In Iraq si passa alla disobbedienza civile. Dopo settimane di manifestazioni per le strade, con una lunga scia di morti, da oggi (domenica) la collera contro il Governo, promossa soprattutto da studenti e sindacati, si esprime in varie forme di boicottaggio e ostruzionismo, con strade bloccate e luoghi pubblici occupati.
Da giorni migliaia di giovani, studenti, sindacalisti, professori universitari, ingegneri e cittadini comuni occupano ad esempio la centrale piazza Tahrir a Baghdad, trasformata in un vasto accampamento pacifico di persone che chiedono non solo maggiori diritti socioeconomici, ma anche trasparenza e superamento del confessionalismo politico. Le massicce proteste popolari sono però più festose rispetto alle prime ondate rabbiose in ottobre, quando la repressione aveva provocato la morte di oltre 250 persone.
Sull’esempio del vicino Libano, dove da metà ottobre la disobbedienza civile ha di fatto paralizzato il paese, in Iraq domenica è stato indetto uno sciopero generale a tempo indeterminato. La mobilitazione generale riguarda principalmente le città del sud sciita, regione nota per le ampie risorse energetiche, ma anche per la povertà endemica e l’assenza di servizi generali.

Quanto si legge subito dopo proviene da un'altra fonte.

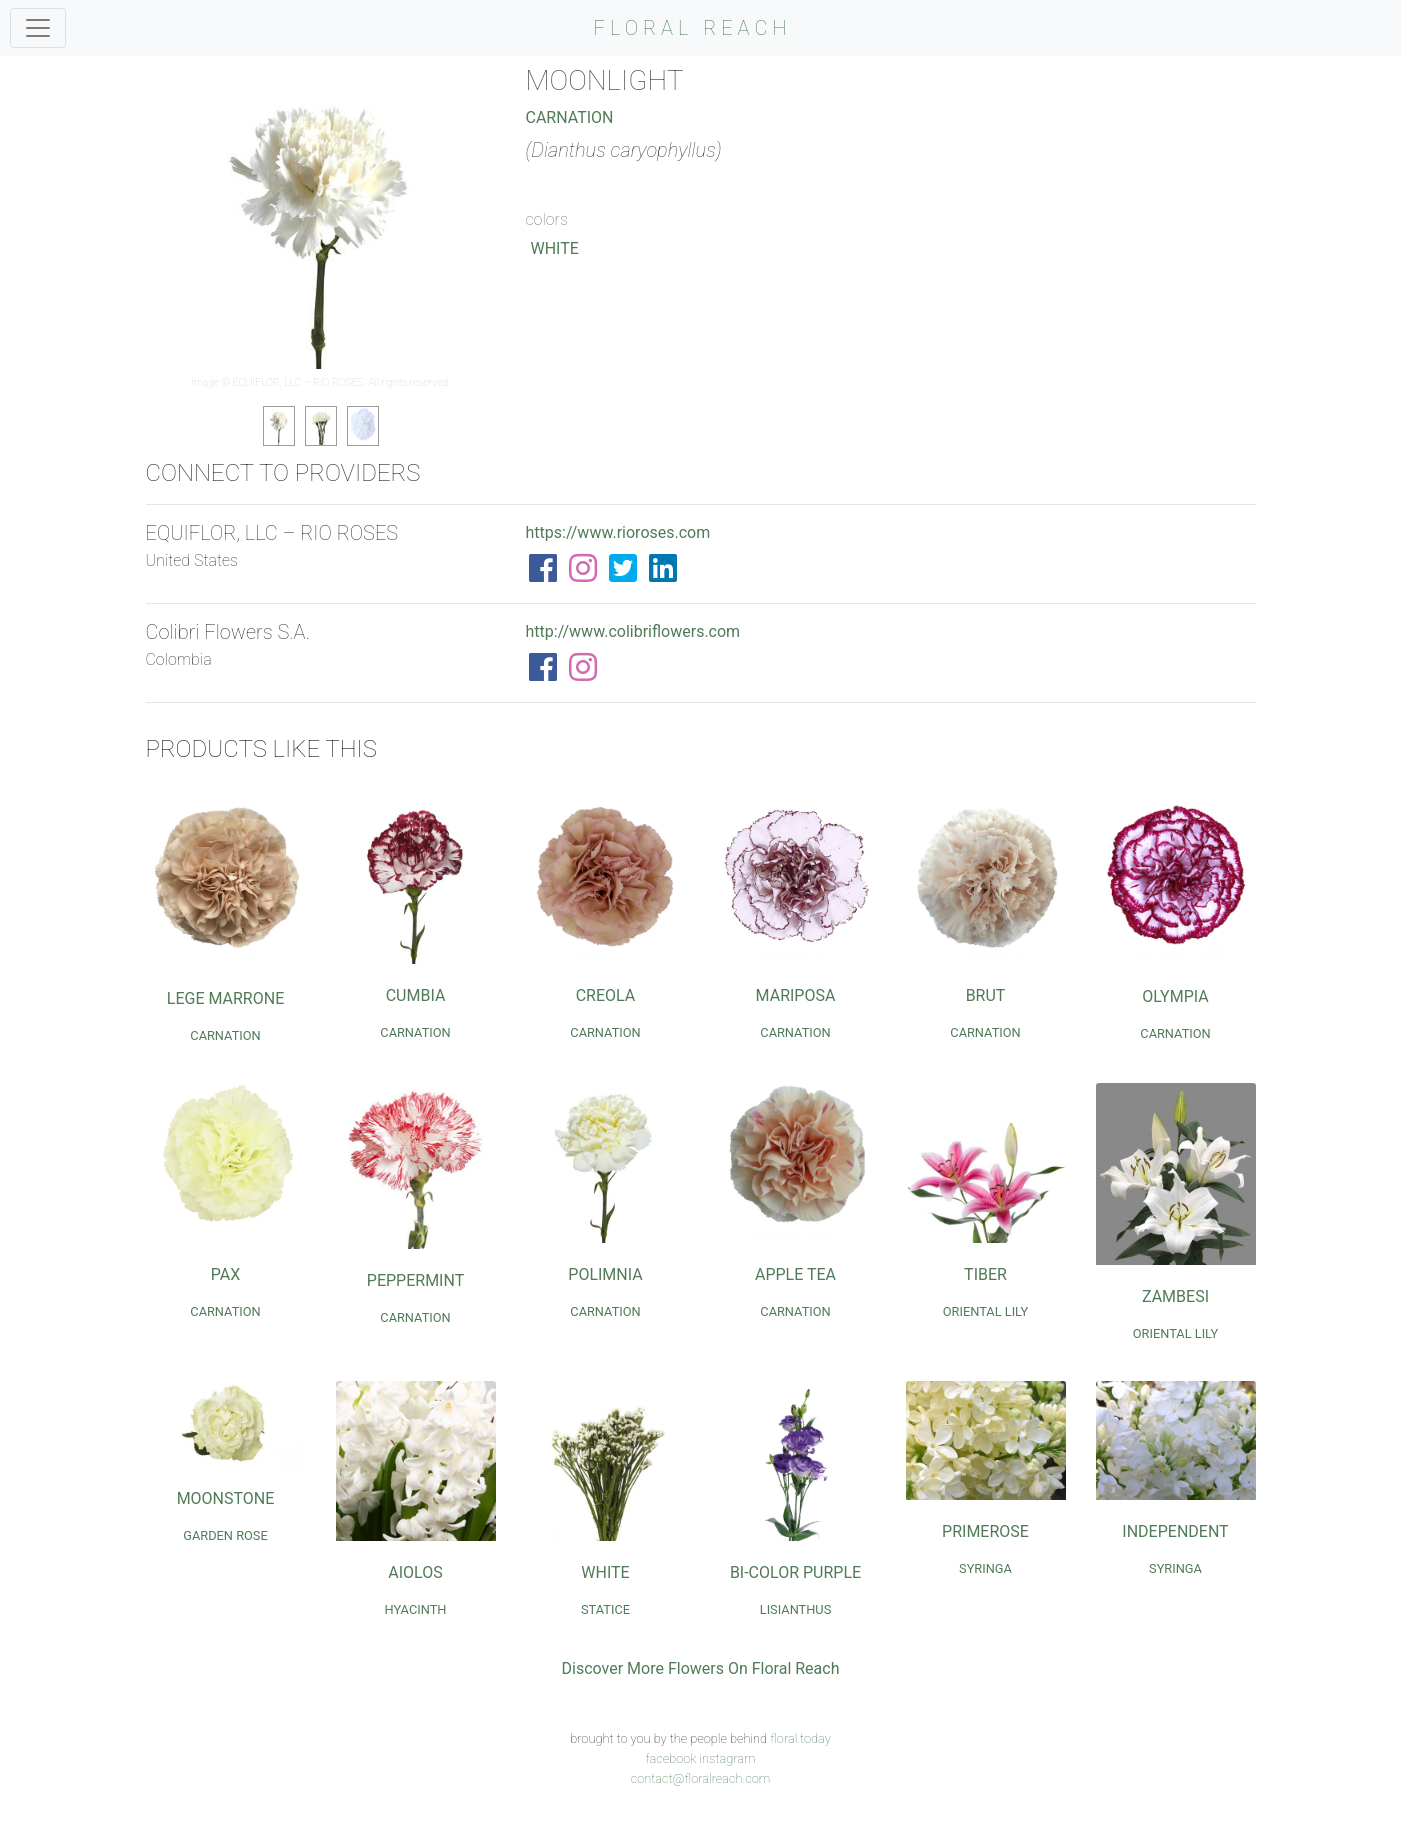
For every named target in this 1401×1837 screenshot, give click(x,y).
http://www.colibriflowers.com (633, 631)
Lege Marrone (225, 998)
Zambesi (1175, 1296)
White (555, 248)
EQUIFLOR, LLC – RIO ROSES (298, 382)
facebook (670, 1758)
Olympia (1175, 996)
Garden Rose (225, 1535)
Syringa (985, 1568)
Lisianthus (796, 1609)
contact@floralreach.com (701, 1778)
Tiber (985, 1274)
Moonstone (226, 1498)
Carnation (570, 117)
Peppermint (415, 1280)
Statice (605, 1609)
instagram (727, 1758)
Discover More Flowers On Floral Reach (701, 1668)
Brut (986, 995)
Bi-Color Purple (795, 1572)
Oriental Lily (985, 1311)
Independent (1175, 1531)
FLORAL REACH (693, 28)
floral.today (800, 1738)
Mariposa (796, 995)
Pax (225, 1274)
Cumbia (416, 995)
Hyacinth (416, 1609)
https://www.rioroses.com (618, 532)
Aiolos (415, 1572)
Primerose (985, 1531)
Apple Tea (795, 1274)
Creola (606, 995)
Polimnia (605, 1274)
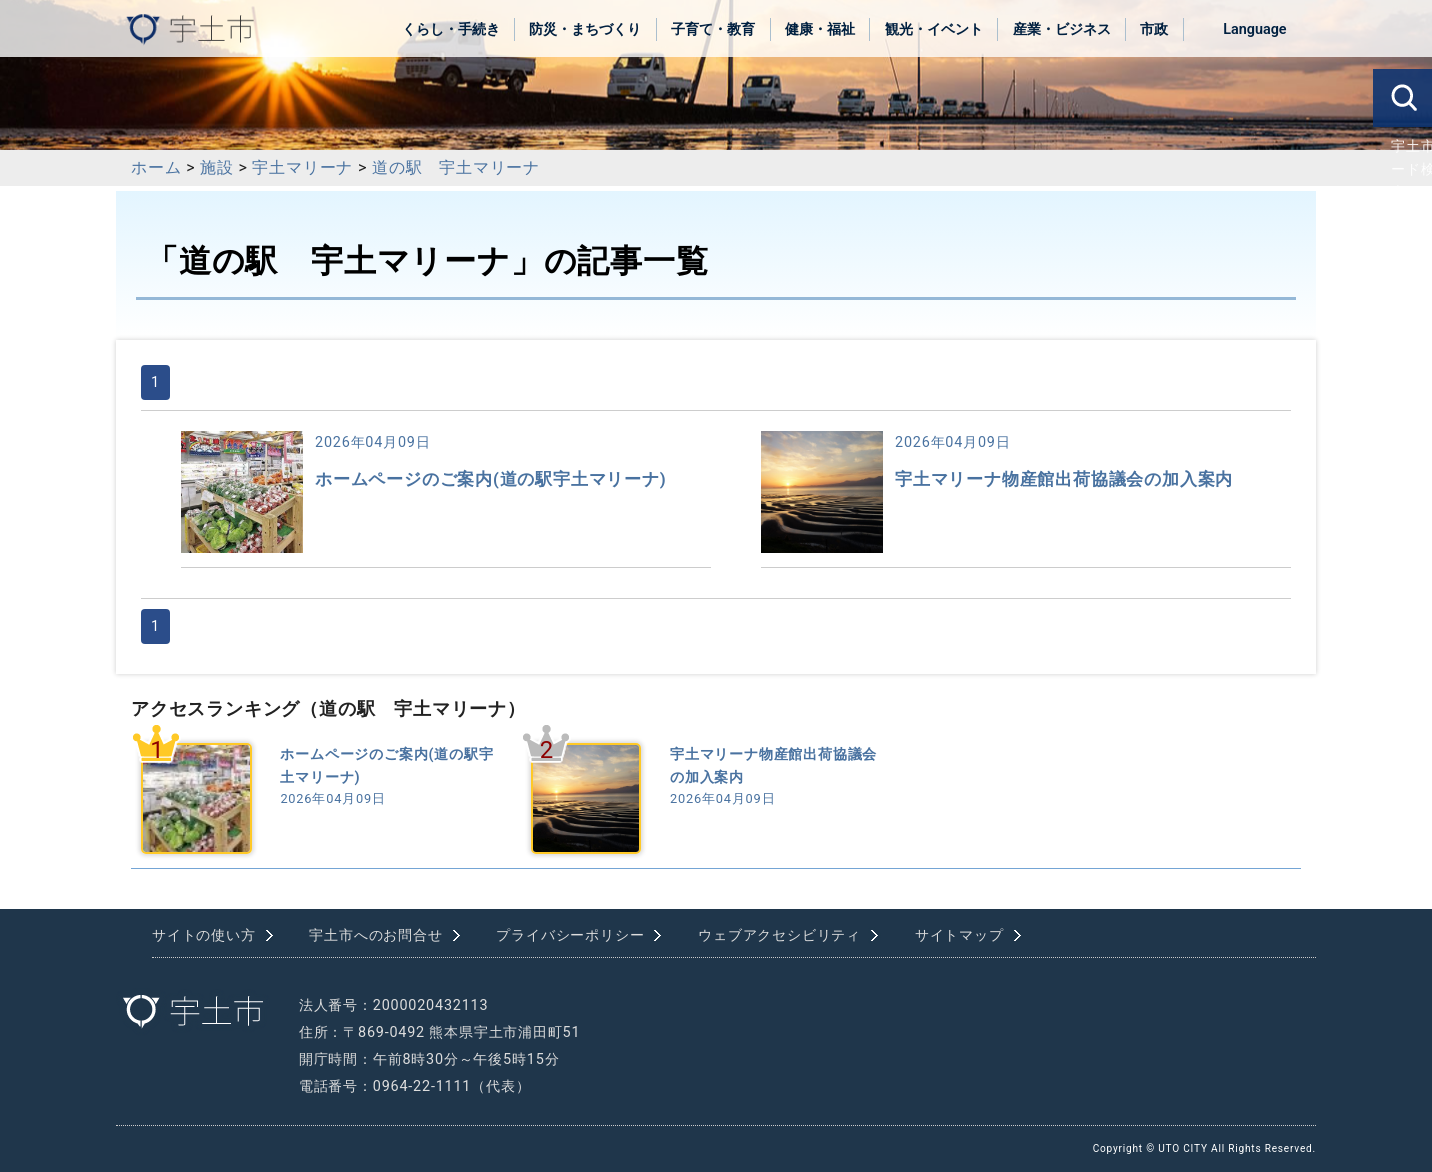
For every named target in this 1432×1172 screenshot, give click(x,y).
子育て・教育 (713, 29)
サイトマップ (959, 935)
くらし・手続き (451, 29)
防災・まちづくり (585, 29)
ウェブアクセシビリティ (779, 935)
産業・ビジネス (1062, 29)
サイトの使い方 (204, 935)
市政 (1154, 29)
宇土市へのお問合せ (375, 935)
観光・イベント (934, 29)
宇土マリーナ (302, 167)
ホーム (156, 167)
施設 (217, 167)
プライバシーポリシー (570, 935)
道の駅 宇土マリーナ (456, 167)
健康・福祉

Uno scenario preoccupante per il vicino Iran, che esercita una forte influenza politica e militare sul governo iracheno guidato dal premier Adil Abdul-Mahdi. E nonostante le insistenti voci sulle sue possibili dimissioni, il primo ministro resiste, anche perché l’Iran e i suoi alleati locali non sanno per ora come rispondere politicamente alle proteste.